For anyone needing to analyze huge datasets, this is a public resource on how to set up your own instance of Apache Hadoop, the go-to environment for processing big data. If you can navigate basic UNIX commands, work with SQL databases, and are looking to speed up queries on large datasets (>1 Terabyte), Hadoop is definitely the tool for you. It’s what’s helped me clean and merge together the world’s most comprehensive database of applied tariffs - these notes largely come out of my experience working on this job.
Before we get started, you’ll need an account on AWS.
Table of Contents:
- 1. What is Hadoop
- 2. How to Create a Cluster on Amazon EMR
- 3. And What is Hive, Exactly?
- 4. Some Hadoop workflow tips
- 5. Additional Resources
1. What is Hadoop
Hadoop is an all-encompassing Apache environment for storing and processing large-scale datasets (ideally terabyte-scale) across a computing cluster.
Within this environment there are all sorts of tools to assist in tasks like import/export, cleaning, processing, querying and analysis (more on these tools later). The best part of Hadoop is that it’s open-source, which means there is a number of different ‘flavors’ to choose from and a huge community to tap into for resources and help.
This graphic is a good visual illustration of the Hadoop environment:
The core of the Hadoop way of computing is the MapReduce programming model.
MapReduce jobs performed in Hadoop first pass their input data to mapper nodes which then emit key-value pairs as intermediate output; these emitted intermediate data are then grouped by common keys and handed off to reducer nodes which then coordinate to produce the final output. Here’s a visual example for a basic word counting program:
You do not need to know the ins and outs of MapReduce to use Hadoop. In fact, MapReduce is just one of many frameworks. It can be easily swapped out for others - popular ones include Spark (optimized for iterative processing e.g. machine learning), and Tez (directed acyclic graph style processing).
At its most basic form, Hadoop jobs are run in the form of Java programs that specify mapper and reducer classes and an input dataset. However, there are now a large number of accessible tools to abstract away the mapreduce layer, allowing us to be a data analyst (obsess over the data) rather than a data engineer (obsess over the system).
Here are the tools I typically use when I’m running end-to-end jobs in Hadoop:
Sqoop- A tool that imports data from MySQL and other RDBMS data formats into that Hadoop filesystem (HDFS).

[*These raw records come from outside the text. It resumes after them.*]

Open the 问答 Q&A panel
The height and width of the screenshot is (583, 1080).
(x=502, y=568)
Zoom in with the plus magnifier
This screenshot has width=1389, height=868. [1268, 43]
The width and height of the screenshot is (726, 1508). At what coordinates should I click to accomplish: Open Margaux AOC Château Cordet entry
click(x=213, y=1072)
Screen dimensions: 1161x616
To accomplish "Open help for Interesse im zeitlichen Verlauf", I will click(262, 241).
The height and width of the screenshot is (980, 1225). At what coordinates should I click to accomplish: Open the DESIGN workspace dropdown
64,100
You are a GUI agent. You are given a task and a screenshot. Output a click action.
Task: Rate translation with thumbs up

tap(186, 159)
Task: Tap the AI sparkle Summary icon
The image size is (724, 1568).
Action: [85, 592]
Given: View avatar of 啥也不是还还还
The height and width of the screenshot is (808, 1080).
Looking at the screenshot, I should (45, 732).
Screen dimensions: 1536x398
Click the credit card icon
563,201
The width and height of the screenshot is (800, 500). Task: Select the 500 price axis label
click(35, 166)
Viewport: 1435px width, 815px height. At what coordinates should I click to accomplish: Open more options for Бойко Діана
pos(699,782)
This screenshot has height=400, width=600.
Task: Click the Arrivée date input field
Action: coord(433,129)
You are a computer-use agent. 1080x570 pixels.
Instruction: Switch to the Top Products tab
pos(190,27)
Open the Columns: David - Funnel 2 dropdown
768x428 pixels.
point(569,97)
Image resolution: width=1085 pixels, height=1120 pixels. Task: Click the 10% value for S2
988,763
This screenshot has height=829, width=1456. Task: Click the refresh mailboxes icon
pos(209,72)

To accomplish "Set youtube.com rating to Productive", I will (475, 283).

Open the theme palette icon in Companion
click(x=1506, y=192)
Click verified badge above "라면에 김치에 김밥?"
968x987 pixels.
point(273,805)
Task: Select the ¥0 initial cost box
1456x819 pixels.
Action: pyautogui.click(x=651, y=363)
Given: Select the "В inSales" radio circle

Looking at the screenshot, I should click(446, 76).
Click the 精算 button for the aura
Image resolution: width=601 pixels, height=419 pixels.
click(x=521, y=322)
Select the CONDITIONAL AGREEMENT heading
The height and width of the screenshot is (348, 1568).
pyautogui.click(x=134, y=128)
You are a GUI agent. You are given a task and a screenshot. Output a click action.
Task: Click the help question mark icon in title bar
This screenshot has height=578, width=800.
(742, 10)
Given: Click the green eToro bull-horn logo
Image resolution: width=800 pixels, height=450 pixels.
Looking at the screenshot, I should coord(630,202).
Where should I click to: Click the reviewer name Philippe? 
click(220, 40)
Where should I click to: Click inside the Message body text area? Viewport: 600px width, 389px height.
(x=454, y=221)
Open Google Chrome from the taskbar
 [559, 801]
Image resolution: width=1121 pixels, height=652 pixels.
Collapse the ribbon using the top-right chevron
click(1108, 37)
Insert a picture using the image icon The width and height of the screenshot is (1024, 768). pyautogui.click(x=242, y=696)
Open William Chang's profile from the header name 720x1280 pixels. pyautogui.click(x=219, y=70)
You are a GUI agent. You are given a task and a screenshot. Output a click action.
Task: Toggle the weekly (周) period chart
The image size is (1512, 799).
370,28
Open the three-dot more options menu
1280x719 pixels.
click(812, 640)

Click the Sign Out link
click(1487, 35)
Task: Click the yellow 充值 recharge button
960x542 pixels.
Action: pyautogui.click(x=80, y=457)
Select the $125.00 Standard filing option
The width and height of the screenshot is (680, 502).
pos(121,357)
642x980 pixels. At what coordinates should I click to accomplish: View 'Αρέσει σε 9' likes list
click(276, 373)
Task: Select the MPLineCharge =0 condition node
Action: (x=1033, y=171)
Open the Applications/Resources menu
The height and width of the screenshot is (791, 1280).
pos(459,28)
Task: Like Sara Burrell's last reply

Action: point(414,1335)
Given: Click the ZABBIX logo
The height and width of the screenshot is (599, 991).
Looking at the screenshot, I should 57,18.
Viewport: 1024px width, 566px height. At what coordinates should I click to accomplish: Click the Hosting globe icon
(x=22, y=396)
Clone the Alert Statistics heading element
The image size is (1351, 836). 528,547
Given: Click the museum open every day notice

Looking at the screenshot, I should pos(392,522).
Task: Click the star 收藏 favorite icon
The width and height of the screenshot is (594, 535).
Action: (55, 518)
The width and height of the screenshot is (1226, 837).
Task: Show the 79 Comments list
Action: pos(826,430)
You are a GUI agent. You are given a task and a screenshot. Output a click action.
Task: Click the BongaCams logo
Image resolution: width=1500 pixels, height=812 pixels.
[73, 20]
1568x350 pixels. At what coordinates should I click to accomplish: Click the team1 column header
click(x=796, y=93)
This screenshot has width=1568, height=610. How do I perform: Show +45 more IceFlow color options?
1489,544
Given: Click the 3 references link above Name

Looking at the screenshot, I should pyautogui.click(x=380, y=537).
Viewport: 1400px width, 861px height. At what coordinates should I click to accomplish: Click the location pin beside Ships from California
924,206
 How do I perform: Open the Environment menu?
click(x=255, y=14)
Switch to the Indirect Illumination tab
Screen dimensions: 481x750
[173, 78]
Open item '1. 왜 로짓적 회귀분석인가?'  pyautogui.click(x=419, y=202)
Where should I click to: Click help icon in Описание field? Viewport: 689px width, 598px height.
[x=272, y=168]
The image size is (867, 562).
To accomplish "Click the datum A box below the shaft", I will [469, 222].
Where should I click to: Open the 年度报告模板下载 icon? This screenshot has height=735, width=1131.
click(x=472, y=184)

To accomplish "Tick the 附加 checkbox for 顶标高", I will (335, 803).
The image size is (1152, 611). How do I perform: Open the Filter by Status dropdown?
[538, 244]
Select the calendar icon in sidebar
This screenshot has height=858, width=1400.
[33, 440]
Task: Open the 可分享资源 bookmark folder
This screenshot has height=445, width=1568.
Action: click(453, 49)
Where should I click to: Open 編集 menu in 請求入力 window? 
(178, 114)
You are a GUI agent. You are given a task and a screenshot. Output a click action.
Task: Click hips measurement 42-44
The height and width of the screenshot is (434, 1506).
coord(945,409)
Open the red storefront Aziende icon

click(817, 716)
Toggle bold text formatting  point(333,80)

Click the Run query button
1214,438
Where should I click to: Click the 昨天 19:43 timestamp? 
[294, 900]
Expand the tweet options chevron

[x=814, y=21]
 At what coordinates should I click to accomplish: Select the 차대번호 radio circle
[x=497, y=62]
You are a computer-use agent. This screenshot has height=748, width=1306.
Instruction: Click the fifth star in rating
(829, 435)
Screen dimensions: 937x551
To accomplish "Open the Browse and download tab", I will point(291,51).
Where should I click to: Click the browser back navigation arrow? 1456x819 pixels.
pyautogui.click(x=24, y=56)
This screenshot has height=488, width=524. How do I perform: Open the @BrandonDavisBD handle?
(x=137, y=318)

Hive- The Hadoop equivalent of SQL.
Pig- A low-level but SQL-esque language for accessing raw HDFS files.
Spark- The most popular current processing tool. Uses a more memory-intensive MapReduce, with an lower-level (but easy to use) API in Python to specify both mapper and reducer. Fast, particularly for machine learning applications.
Tez- A directed acyclic graph processing framework (again, in memory) and a direct competitor to Spark. This graphic illustrates the differences in execution between Tez and standard MapReduce.
When one needs to do some Python or R processing (i.e. complicated logic, numerical computing, etc.) or would like to do more real-time data analysis, I would recommend utilizing Spark over something like Hive or Pig.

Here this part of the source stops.